The final track on “Altar” is called “Blood Swamp”, and features Kim Thayil of Soundgarden on guitar. “Swamp” is extremely heavy and dense in its sound, and is a roaring, unrepentant drone track with ambient overtones that is easily the most foreboding song on the album. The song sounds as though it is emanating from deep underwater, and concludes the overall experience of the album by smashing your brains and eardrums to a pulp.
I wholly believe that this album was created with the intention of being experienced, as opposed to just listened to. Southern Lord’s releases generally have a strong visual element to them, and Altar is among their finest in this respect.
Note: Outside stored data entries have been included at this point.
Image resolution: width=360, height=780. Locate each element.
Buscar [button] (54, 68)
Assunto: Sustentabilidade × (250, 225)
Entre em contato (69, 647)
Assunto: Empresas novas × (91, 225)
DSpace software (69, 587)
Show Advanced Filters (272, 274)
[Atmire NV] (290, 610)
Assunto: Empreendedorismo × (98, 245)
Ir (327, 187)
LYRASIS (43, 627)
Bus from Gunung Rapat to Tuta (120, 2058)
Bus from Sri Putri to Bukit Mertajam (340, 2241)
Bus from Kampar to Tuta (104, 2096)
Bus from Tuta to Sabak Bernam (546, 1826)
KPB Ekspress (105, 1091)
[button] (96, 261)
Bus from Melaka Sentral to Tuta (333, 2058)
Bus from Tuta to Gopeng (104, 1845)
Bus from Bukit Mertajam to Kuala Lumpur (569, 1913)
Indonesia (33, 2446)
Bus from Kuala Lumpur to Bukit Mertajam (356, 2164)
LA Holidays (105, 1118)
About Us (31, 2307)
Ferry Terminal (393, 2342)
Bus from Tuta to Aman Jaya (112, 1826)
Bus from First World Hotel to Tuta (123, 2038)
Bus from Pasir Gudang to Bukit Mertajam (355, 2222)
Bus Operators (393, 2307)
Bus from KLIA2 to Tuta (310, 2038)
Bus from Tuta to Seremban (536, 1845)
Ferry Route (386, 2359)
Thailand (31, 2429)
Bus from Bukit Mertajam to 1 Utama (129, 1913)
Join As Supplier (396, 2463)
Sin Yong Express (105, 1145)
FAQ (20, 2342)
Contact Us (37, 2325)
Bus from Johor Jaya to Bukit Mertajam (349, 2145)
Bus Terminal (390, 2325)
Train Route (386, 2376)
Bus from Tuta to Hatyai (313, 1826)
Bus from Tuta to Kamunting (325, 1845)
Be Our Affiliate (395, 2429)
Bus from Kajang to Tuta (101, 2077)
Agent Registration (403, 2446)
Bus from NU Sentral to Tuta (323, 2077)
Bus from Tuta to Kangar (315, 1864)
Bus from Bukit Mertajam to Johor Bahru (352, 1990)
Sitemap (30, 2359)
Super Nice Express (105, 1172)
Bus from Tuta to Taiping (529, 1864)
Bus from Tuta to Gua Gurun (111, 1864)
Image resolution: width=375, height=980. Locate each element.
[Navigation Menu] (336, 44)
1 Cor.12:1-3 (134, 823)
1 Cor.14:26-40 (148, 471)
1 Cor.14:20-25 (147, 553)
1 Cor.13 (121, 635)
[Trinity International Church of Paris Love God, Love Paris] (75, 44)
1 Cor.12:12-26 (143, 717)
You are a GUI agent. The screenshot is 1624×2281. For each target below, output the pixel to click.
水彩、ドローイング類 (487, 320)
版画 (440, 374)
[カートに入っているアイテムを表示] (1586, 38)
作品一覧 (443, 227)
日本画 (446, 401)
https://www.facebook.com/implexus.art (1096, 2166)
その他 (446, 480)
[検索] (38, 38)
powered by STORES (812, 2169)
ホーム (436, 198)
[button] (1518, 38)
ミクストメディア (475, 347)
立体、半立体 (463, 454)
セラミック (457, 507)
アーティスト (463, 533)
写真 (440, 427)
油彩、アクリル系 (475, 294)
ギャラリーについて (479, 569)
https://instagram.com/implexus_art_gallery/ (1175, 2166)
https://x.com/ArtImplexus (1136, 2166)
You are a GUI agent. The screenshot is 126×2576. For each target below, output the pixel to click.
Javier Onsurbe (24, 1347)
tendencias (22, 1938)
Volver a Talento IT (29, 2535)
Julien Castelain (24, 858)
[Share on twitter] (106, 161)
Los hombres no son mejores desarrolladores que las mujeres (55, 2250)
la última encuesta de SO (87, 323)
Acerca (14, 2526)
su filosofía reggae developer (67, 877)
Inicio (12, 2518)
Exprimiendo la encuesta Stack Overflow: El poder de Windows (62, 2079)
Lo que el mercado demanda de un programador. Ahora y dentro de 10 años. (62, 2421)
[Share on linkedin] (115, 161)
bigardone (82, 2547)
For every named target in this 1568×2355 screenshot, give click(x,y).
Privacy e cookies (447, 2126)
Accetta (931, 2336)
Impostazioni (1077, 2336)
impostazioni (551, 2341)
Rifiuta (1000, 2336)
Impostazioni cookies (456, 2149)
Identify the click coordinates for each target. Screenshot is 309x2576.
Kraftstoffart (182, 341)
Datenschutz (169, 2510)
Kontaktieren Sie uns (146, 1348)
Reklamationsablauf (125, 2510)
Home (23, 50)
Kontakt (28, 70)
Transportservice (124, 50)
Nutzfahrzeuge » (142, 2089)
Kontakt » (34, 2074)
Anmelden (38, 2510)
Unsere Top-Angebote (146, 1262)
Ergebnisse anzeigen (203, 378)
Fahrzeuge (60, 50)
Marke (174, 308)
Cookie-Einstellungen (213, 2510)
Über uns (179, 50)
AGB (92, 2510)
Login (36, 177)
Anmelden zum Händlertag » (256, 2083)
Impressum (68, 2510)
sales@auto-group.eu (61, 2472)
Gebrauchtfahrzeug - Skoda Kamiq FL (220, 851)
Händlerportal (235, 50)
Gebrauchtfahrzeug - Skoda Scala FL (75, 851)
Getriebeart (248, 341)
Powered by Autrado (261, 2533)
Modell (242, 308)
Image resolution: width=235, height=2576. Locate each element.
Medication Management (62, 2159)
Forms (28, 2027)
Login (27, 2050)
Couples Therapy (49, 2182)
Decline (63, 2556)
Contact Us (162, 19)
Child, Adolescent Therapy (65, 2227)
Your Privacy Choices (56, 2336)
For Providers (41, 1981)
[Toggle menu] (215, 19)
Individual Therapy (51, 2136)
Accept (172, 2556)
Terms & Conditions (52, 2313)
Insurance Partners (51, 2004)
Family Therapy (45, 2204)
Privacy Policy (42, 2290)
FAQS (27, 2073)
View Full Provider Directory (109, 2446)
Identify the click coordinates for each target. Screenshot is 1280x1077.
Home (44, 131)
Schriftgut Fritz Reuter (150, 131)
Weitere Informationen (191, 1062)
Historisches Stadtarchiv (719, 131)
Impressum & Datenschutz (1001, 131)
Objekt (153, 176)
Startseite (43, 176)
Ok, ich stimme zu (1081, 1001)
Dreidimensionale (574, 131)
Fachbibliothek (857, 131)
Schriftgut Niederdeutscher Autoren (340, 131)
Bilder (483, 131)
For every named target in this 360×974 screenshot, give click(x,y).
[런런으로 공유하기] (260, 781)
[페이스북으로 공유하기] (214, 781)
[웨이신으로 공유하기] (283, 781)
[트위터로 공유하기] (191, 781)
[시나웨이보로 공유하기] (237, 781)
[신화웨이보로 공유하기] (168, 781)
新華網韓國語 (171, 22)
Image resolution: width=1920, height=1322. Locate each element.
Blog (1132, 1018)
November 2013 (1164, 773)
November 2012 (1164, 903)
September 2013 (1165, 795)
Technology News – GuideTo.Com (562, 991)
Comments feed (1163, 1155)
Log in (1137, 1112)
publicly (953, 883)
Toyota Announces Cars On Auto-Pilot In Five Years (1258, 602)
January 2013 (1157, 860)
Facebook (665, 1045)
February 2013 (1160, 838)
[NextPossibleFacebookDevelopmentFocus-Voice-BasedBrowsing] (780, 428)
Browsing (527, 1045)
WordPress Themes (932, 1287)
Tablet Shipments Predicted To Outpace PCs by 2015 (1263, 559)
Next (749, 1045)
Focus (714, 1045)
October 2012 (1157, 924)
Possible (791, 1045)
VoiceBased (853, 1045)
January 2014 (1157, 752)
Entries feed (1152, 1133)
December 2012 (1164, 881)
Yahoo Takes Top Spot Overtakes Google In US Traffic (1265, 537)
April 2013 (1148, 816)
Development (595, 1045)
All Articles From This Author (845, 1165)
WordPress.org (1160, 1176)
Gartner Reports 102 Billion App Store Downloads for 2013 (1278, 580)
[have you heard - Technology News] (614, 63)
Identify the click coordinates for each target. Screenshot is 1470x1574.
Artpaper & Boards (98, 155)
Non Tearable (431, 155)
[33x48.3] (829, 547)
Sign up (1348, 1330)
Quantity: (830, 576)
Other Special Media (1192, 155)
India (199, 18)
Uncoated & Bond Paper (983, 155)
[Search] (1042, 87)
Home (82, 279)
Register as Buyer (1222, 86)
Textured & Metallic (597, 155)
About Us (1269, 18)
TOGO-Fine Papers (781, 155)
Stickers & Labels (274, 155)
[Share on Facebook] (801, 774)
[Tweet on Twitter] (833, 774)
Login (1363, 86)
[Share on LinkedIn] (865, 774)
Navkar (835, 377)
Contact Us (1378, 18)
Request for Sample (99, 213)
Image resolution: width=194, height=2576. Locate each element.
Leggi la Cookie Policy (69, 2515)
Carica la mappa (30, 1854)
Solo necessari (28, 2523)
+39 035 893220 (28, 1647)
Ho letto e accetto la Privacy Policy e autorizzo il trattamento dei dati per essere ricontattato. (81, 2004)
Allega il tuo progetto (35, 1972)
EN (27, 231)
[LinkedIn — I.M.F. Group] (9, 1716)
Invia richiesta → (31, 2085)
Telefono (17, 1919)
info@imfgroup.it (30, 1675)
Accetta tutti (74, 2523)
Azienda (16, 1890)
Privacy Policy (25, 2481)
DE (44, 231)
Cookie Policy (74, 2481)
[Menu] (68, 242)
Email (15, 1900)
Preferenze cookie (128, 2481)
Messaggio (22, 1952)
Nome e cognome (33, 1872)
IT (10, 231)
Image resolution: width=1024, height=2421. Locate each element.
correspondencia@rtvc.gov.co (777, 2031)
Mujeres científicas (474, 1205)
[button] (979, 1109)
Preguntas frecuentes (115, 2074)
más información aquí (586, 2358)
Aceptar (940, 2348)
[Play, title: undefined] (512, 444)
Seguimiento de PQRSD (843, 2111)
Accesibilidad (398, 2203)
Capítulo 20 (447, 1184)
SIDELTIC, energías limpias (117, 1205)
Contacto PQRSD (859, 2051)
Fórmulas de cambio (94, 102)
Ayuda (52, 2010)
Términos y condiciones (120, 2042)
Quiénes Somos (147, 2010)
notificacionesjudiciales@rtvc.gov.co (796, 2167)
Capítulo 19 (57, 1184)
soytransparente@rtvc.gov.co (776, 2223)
The limited edition release available from SL’s website includes a gatefold case with a ten-page booklet containing photographs of the two bands in black robes standing in a cornfield. Sprinkled among those are shots of cave complexes, black monoliths and some Escher-esque artwork. Additionally this version of the album includes a second disk which contains a 8-minute long drone track entitled “Her Lips Were Wet with Venom” featuring the legendary Dylan Carson of Earth doing some guitar work similar to his recent Earth release “Hex”.
This is a true synthesis between two amazing projects, and it has certainly been worth my time to sit down, kill the lights, put on headphones and absorb the Altar.